The optimally-tuned range separated hybrid (RSH) functional approach [1] was recently shown to allow for the calculation of the outer valence electronic spectrum of different molecules [2], resulting in good agreement with both experiment and many-body perturbation theory. The functional is based on a separation of short-range and long-range exchange components, where the range-separation parameters is tuned based on satisfaction of physical constraints, notably the ionization potential theorem. Here, we apply this approach to copper phthalocyanine (CuPc), which is of much recent interest owing to its ability to form a highly stable organic semiconductor.

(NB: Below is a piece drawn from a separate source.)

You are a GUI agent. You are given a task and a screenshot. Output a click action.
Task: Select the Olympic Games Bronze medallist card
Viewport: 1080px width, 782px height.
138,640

CuPc offers a difficult challenge for the method, because it is an open shell molecule whose electronic structure involves strongly localized $d$ orbitals. We find that the spectrum obtained for CuPc using the optimally-tuned RSH functional is in very good agreement with both experiment and MBPT calculations throughout most of the outer valence range. [1] L.Kronik, T.Stein, S.Refaely-Abramson, R.Baer,\textit{J. Chem. Theo. Comp.} (Perspectives Article) \textbf{8}, 1515 (2012). [2] S.Refaely-Abramson, S.Sharifzadeh, N.Govind, J.Autschbach, J.B.Neaton, R.Baer, L.Kronik, \textit{Phys. Rev. Lett.} \textbf{109}, 226405 (2012)